De Bono held faculty appointments at the universities of Oxford, Cambridge (where he helped to establish the university's medical school), London and Harvard. He was a professor at Malta, Pretoria, Central England and Dublin City University. De Bono held the Da Vinci Professor of Thinking chair at University of Advancing Technology in Tempe, Arizona, US. He was one of the 27 Ambassadors for the European Year of Creativity and Innovation 2009.
The originator of the term 'Lateral Thinking', de Bono wrote 85 books with translations into 46 languages. He taught his thinking methods to government agencies, corporate clients, organizations and individuals, privately or publicly in group sessions.
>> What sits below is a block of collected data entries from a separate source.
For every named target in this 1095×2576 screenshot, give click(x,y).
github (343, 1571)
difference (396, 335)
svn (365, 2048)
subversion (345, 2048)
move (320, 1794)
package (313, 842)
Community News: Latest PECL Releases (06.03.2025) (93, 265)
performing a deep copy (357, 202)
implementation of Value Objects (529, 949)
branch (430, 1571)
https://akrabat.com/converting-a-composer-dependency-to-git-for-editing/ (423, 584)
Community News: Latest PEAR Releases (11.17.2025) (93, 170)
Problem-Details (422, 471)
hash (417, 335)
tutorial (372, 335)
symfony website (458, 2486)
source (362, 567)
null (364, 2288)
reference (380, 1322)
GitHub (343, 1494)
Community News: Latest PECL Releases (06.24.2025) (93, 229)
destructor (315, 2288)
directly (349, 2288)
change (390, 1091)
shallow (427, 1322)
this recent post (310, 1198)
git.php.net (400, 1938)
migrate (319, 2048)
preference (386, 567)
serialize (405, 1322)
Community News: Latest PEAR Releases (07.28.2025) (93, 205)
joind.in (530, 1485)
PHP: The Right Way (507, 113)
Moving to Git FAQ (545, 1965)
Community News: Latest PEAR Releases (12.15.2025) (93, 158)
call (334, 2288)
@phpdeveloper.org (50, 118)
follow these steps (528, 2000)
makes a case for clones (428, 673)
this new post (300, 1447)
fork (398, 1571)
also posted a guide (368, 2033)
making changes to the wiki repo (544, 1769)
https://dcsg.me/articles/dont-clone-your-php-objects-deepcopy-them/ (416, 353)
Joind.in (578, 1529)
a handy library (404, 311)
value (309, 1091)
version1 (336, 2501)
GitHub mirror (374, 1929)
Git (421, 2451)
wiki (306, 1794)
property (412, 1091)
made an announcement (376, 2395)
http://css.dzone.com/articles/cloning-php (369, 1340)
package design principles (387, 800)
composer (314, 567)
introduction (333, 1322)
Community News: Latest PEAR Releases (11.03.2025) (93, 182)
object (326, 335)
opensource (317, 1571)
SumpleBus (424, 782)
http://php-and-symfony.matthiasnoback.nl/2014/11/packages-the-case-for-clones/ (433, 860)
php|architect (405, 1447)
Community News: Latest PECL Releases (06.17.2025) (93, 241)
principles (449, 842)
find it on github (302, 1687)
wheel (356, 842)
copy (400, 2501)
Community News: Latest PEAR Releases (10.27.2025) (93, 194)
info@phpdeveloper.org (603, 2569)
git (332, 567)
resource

He promoted the World Center for New Thinking (2004-2011), based in Malta, which applied Thinking Tools to solution and policy design on the geo-political level.
In 1976, de Bono took part in a radio debate for the BBC with British philosopher A.J. Ayer, on the subject of effective democracy.
In May 1994, he gave a half-hour Opinions lecture televised on Channel 4 and subsequently published in The Independent as "Thinking Hats On".
In 1995, he created the futuristic documentary film, 2040: Possibilities by Edward de Bono, depicting a lecture to an audience of viewers released from a cryogenic freeze for contemporary society in the year 2040.
In 2005, he was nominated (and reached the shortlist) for the Nobel Prize in Economics.
Schools from over 20 countries have included de Bono's thinking tools into their curriculum, and he has advised and lectured at board level at many of the world's leading corporations.
Convinced that a key way forward for humanity is better language, he published The Edward de Bono Code Book in 2000. In this book, he proposed a suite of new words based on numbers, where each number combination represents a useful idea or situation that currently does not have a single-word representation. For example, de Bono code 6/2 means "Give me my point of view and I will give you your point of view." Such a code might be used in situations where one or both of two parties in a dispute are making insufficient effort to understand the other's perspective.
Asteroid 2541 Edebono discovered by Luboš Kohoutek is named after him.